Striking the right chord
Priyanka Gandhi Vadra’s first press conference was deferred because of the Phulwana attack. Instead, she issued a very evocative statement, reaching out to the families of those martyred, stating that she could understand their pain—the implicit message being that she had also lost two members of her family to terror attacks. The brief message has struck a chord and also shows how instinctively she can read the moment right and react to it with empathy. While her first press conference will happen eventually, those waiting to know her politics should wait for her book, Against Outrage, which she had penned last November and which is supposed to hit the stands in March.

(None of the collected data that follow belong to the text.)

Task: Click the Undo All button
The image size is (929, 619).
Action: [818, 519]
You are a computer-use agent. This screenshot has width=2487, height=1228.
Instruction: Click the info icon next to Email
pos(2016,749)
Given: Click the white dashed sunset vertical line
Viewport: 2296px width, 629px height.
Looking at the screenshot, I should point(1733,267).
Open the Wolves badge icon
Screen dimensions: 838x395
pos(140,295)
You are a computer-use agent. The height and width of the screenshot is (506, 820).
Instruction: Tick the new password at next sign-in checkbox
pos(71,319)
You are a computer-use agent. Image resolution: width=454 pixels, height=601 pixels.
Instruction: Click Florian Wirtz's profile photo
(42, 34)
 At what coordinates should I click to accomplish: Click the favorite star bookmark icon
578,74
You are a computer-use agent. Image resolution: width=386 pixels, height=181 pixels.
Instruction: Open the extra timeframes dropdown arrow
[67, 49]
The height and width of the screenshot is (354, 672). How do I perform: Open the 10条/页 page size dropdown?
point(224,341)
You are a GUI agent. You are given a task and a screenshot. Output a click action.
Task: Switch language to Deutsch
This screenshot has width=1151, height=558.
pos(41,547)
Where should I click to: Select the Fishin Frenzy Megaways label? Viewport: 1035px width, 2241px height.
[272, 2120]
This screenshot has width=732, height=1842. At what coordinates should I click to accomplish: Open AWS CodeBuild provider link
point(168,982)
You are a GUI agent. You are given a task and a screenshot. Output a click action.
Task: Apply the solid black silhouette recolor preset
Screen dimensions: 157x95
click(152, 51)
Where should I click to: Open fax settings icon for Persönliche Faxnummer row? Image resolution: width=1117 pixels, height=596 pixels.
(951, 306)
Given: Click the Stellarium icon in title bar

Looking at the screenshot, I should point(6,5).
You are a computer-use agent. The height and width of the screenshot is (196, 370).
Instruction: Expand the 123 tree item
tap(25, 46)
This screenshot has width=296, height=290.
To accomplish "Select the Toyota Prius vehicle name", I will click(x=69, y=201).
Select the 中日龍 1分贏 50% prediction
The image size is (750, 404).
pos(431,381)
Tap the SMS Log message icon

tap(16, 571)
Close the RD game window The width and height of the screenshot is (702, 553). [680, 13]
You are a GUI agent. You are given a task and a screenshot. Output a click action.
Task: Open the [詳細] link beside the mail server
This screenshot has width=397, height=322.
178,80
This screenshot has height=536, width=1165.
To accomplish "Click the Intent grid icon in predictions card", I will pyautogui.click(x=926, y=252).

CWC Meet: Dateline Gujarat?
The Congress is planning to hold a working committee meet in Ahmedabad soon. One reason for this is to take the battle to Narendra Modi’s home turf. This will also be Priyanka Gandhi Vadra’s first CWC meet, for, as general secretary, she automatically becomes a member of the party’s highest decision making body.
Trojan Horse for Scindia?
Should Jyotiraditya Scindia be happy with his elevation as party general secretary in charge of western Uttar Pradesh? On the one hand, it gives him a higher profile, linking his elevation with that of Priyanka Gandhi Vadra’s. However, unlike her, he has a Lok Sabha election to contest and that too from another state. Will he be able to focus on his own constituency, as well as deliver the 39 constituencies of western UP that have been handed to his charge—a region where the Congress currently has zero Lok Sabha seats. Hence, my question, is he happy about his elevation or is he looking at it as a Trojan horse?
Between the lines
The launch of Kumkum Chadha’s book, The Marigold Story, was a high profile one, with Farooq Abdullah, L.K. Advani, P. Chidambaram, Jaya Bachchan and Dinesh Trivedi in attendance. The book, which was launched by Vir Sanghvi and Javed Akhtar, has interesting political profiles sketched by a veteran journalist, who draws on his experiences and interactions to pen down these engaging sketches laced with interesting anecdotes, such as how Rajiv Gandhi hated marigolds—and in the end, it was a marigold garland triggered with explosives that took his life.